PROBLEM DESCRIPTION -
Copy every one of the records below word for word, keeping each line as it stands.

[Rows of pointing data]
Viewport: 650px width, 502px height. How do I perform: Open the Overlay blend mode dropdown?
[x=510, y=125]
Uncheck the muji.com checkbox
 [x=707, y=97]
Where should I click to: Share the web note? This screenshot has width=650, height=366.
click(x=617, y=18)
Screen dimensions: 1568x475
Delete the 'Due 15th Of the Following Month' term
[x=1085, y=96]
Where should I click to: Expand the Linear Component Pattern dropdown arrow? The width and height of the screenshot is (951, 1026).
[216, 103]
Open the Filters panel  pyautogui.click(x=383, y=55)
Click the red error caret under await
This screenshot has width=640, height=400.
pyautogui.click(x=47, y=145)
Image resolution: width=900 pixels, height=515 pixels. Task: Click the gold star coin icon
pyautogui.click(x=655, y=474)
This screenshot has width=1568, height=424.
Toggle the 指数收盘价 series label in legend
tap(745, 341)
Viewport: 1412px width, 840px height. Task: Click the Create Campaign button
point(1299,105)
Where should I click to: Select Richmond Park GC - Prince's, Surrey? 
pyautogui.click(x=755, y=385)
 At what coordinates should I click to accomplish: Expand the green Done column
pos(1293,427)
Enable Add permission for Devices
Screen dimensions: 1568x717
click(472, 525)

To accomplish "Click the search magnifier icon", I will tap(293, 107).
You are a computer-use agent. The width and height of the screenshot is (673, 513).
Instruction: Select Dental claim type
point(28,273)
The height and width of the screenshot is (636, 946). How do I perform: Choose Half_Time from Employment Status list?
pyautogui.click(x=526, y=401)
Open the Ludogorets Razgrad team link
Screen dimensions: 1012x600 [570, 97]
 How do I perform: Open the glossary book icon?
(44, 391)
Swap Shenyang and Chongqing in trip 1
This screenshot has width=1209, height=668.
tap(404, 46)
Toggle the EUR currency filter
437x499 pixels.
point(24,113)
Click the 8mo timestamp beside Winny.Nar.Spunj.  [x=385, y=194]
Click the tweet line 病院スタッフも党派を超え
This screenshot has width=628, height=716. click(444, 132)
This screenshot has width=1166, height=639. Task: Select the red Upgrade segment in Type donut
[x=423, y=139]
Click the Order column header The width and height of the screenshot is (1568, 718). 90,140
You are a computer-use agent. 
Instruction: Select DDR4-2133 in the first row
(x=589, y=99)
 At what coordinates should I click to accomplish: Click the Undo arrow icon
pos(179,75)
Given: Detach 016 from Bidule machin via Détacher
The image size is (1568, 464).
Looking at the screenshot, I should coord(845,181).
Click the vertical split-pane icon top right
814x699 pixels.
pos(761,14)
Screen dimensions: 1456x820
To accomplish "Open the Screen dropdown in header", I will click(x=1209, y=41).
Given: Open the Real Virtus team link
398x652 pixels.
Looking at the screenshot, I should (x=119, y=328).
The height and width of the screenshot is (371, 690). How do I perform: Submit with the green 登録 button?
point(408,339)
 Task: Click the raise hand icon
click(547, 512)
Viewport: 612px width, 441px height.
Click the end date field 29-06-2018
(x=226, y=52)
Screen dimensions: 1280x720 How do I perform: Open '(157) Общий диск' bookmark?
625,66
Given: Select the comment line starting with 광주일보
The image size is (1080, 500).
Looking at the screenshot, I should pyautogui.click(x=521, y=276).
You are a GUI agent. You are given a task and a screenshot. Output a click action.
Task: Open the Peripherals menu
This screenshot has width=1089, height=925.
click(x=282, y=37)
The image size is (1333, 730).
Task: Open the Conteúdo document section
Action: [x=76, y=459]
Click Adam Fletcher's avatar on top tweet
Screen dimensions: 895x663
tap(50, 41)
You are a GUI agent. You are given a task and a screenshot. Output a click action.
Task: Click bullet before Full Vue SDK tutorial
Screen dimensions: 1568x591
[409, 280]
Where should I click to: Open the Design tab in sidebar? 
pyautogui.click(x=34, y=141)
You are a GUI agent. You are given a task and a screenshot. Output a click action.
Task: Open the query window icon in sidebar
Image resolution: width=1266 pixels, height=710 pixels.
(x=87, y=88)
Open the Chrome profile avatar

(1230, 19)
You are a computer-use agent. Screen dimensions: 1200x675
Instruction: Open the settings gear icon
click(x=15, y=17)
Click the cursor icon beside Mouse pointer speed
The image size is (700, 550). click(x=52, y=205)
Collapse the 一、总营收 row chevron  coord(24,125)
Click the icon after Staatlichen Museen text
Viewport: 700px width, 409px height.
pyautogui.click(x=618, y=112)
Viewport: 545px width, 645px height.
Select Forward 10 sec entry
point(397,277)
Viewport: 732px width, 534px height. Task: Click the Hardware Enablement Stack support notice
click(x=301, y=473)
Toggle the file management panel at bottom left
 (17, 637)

TASK SOLUTION -
Viewport: 650px width, 502px height. How do I perform: Open the Overlay blend mode dropdown?
[x=510, y=125]
Uncheck the muji.com checkbox
 [x=707, y=97]
Where should I click to: Share the web note? This screenshot has width=650, height=366.
click(x=617, y=18)
Screen dimensions: 1568x475
Delete the 'Due 15th Of the Following Month' term
[x=1085, y=96]
Where should I click to: Expand the Linear Component Pattern dropdown arrow? The width and height of the screenshot is (951, 1026).
[216, 103]
Open the Filters panel  pyautogui.click(x=383, y=55)
Click the red error caret under await
This screenshot has width=640, height=400.
pyautogui.click(x=47, y=145)
Image resolution: width=900 pixels, height=515 pixels. Task: Click the gold star coin icon
pyautogui.click(x=655, y=474)
This screenshot has width=1568, height=424.
Toggle the 指数收盘价 series label in legend
tap(745, 341)
Viewport: 1412px width, 840px height. Task: Click the Create Campaign button
point(1299,105)
Where should I click to: Select Richmond Park GC - Prince's, Surrey? 
pyautogui.click(x=755, y=385)
 At what coordinates should I click to accomplish: Expand the green Done column
pos(1293,427)
Enable Add permission for Devices
Screen dimensions: 1568x717
click(472, 525)

To accomplish "Click the search magnifier icon", I will tap(293, 107).
You are a computer-use agent. The width and height of the screenshot is (673, 513).
Instruction: Select Dental claim type
point(28,273)
The height and width of the screenshot is (636, 946). How do I perform: Choose Half_Time from Employment Status list?
pyautogui.click(x=526, y=401)
Open the Ludogorets Razgrad team link
Screen dimensions: 1012x600 [570, 97]
 How do I perform: Open the glossary book icon?
(44, 391)
Swap Shenyang and Chongqing in trip 1
This screenshot has width=1209, height=668.
tap(404, 46)
Toggle the EUR currency filter
437x499 pixels.
point(24,113)
Click the 8mo timestamp beside Winny.Nar.Spunj.  [x=385, y=194]
Click the tweet line 病院スタッフも党派を超え
This screenshot has width=628, height=716. click(444, 132)
This screenshot has width=1166, height=639. Task: Select the red Upgrade segment in Type donut
[x=423, y=139]
Click the Order column header The width and height of the screenshot is (1568, 718). 90,140
You are a computer-use agent. 
Instruction: Select DDR4-2133 in the first row
(x=589, y=99)
 At what coordinates should I click to accomplish: Click the Undo arrow icon
pos(179,75)
Given: Detach 016 from Bidule machin via Détacher
The image size is (1568, 464).
Looking at the screenshot, I should coord(845,181).
Click the vertical split-pane icon top right
814x699 pixels.
pos(761,14)
Screen dimensions: 1456x820
To accomplish "Open the Screen dropdown in header", I will click(x=1209, y=41).
Given: Open the Real Virtus team link
398x652 pixels.
Looking at the screenshot, I should (x=119, y=328).
The height and width of the screenshot is (371, 690). How do I perform: Submit with the green 登録 button?
point(408,339)
 Task: Click the raise hand icon
click(547, 512)
Viewport: 612px width, 441px height.
Click the end date field 29-06-2018
(x=226, y=52)
Screen dimensions: 1280x720 How do I perform: Open '(157) Общий диск' bookmark?
625,66
Given: Select the comment line starting with 광주일보
The image size is (1080, 500).
Looking at the screenshot, I should pyautogui.click(x=521, y=276).
You are a GUI agent. You are given a task and a screenshot. Output a click action.
Task: Open the Peripherals menu
This screenshot has width=1089, height=925.
click(x=282, y=37)
The image size is (1333, 730).
Task: Open the Conteúdo document section
Action: [x=76, y=459]
Click Adam Fletcher's avatar on top tweet
Screen dimensions: 895x663
tap(50, 41)
You are a GUI agent. You are given a task and a screenshot. Output a click action.
Task: Click bullet before Full Vue SDK tutorial
Screen dimensions: 1568x591
[409, 280]
Where should I click to: Open the Design tab in sidebar? 
pyautogui.click(x=34, y=141)
You are a GUI agent. You are given a task and a screenshot. Output a click action.
Task: Open the query window icon in sidebar
Image resolution: width=1266 pixels, height=710 pixels.
(x=87, y=88)
Open the Chrome profile avatar

(1230, 19)
You are a computer-use agent. Screen dimensions: 1200x675
Instruction: Open the settings gear icon
click(x=15, y=17)
Click the cursor icon beside Mouse pointer speed
The image size is (700, 550). click(x=52, y=205)
Collapse the 一、总营收 row chevron  coord(24,125)
Click the icon after Staatlichen Museen text
Viewport: 700px width, 409px height.
pyautogui.click(x=618, y=112)
Viewport: 545px width, 645px height.
Select Forward 10 sec entry
point(397,277)
Viewport: 732px width, 534px height. Task: Click the Hardware Enablement Stack support notice
click(x=301, y=473)
Toggle the file management panel at bottom left
 (17, 637)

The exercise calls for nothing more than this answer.